Orang Tua Diajak Terapkan Prinsip “Tunggu Anak Siap” Sebelum Masuk Dunia Digital

Menteri Komunikasi dan Digital Meutya Hafid mengajak orang tua dan masyarakat menerapkan prinsip “Tunggu Anak Siap” sebelum mengenalkan anak pada ruang digital. Ajakan ini sejalan dengan implementasi PP Nomor 17 Tahun 2025 tentang Pelindungan Anak di Ruang Digital (PP Tunas) untuk memastikan keamanan dan tumbuh kembang anak di era digital.

Orang Tua Diajak Terapkan Prinsip “Tunggu Anak Siap” Sebelum Masuk Dunia Digital
Menteri Komunikasi Digital, Meutya Hafid. (Sumber: Komdigi.go.id)
  • Menkomdigi Meutya Hafid mengajak orang tua menerapkan prinsip “Tunggu Anak Siap” sebelum anak memasuki ruang digital.

  • PP Tunas menempatkan Indonesia sebagai negara kedua di dunia dengan regulasi khusus perlindungan anak di ruang digital.

  • Keberhasilan perlindungan anak di dunia digital membutuhkan peran bersama orang tua, sekolah, komunitas, dan platform digital.

RIAUCERDAS.COM, JAKARTA - Meningkatnya risiko anak di ruang digital mendorong pemerintah mengambil langkah tegas.

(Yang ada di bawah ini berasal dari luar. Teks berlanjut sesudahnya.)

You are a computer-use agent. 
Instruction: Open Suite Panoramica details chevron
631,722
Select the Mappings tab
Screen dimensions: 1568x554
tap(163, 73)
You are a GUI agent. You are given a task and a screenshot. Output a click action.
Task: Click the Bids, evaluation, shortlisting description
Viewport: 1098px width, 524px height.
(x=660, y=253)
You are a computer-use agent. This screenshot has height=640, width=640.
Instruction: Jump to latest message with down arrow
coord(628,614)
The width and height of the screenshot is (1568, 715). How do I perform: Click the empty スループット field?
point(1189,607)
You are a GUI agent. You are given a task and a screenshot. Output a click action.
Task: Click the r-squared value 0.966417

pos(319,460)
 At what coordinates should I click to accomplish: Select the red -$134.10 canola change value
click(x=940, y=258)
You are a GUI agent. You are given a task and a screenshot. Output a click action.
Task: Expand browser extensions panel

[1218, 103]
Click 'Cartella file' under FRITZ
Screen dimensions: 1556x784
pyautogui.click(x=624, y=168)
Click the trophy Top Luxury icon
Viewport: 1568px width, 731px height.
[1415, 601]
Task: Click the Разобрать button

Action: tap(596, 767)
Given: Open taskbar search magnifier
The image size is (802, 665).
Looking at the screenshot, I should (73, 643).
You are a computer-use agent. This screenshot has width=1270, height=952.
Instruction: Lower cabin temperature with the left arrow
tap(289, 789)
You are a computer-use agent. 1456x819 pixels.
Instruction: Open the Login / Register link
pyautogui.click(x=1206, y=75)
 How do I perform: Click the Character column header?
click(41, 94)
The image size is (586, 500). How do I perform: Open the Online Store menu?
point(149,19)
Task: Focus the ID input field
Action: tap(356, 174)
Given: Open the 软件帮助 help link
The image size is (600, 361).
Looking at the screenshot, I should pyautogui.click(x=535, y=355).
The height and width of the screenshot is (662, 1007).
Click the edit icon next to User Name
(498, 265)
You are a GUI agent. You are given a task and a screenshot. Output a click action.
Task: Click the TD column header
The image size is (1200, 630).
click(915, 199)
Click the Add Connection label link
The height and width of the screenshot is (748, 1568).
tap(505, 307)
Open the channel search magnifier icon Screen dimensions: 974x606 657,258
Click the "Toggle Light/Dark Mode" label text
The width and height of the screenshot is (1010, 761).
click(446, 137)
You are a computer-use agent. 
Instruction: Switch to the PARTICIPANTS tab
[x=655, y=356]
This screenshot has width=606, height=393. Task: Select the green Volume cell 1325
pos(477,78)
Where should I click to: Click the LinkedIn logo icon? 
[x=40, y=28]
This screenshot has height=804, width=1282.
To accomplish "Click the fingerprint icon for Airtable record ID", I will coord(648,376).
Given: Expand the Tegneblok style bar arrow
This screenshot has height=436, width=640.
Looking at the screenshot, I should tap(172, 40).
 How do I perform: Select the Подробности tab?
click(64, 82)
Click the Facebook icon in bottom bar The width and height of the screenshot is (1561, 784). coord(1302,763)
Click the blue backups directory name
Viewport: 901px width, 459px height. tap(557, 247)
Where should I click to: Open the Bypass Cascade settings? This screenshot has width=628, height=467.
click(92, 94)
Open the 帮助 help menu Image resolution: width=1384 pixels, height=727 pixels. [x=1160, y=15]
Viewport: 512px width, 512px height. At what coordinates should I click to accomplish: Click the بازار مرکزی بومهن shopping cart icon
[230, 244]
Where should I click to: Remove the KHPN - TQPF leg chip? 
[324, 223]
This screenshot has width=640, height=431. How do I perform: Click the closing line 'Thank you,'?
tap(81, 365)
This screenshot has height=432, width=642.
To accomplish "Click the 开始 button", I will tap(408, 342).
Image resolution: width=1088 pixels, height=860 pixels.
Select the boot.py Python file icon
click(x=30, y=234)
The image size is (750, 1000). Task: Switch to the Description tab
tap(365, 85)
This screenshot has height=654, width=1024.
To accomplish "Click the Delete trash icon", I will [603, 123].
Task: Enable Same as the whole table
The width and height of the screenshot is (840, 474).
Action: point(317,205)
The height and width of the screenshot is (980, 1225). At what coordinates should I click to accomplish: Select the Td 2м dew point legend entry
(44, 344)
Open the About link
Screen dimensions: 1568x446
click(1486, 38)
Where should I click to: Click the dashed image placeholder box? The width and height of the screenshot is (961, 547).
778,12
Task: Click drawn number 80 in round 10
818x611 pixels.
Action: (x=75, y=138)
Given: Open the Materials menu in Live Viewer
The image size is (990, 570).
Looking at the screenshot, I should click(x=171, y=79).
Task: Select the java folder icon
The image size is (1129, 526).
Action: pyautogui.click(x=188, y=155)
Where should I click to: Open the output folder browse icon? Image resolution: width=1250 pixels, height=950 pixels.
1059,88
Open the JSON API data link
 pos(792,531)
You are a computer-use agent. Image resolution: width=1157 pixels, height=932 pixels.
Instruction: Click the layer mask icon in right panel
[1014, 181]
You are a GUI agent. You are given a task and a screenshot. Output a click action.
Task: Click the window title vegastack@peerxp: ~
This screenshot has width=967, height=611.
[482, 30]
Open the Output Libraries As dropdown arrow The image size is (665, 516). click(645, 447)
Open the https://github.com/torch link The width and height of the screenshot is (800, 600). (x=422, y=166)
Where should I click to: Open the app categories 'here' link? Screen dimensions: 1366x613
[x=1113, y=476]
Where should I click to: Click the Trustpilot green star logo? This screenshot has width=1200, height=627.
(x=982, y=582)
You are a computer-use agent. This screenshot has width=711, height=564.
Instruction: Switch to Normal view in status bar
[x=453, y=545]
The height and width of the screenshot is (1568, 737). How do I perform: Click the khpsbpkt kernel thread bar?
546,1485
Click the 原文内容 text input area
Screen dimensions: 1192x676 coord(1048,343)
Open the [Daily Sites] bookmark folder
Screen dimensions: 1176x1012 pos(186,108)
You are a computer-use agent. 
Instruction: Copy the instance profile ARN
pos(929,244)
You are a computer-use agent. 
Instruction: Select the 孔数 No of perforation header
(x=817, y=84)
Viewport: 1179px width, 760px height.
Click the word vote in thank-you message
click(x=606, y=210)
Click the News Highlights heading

Menteri Komunikasi dan Digital (Menkomdigi) Meutya Hafid mengajak seluruh lapisan masyarakat, khususnya para orang tua, untuk menerapkan prinsip “Tunggu Anak Siap” sebelum memperkenalkan anak pada dunia digital.

Ajakan tersebut disampaikan sebagai bagian dari komitmen pemerintah dalam mengimplementasikan Peraturan Pemerintah (PP) Nomor 17 Tahun 2025 tentang Pelindungan Anak di Ruang Digital atau PP Tunas. Menkomdigi menegaskan, regulasi ini hadir bukan untuk menghambat kemajuan teknologi, melainkan sebagai bentuk kepedulian negara terhadap masa depan anak bangsa.

“Pesan utama kami sederhana namun krusial: Tunggu anak siap, Tunas. Pastikan anak benar-benar siap, baik secara usia, kematangan mental, dan adanya pendampingan yang memadai sebelum mereka memasuki dunia digital,” ujar Meutya Hafid.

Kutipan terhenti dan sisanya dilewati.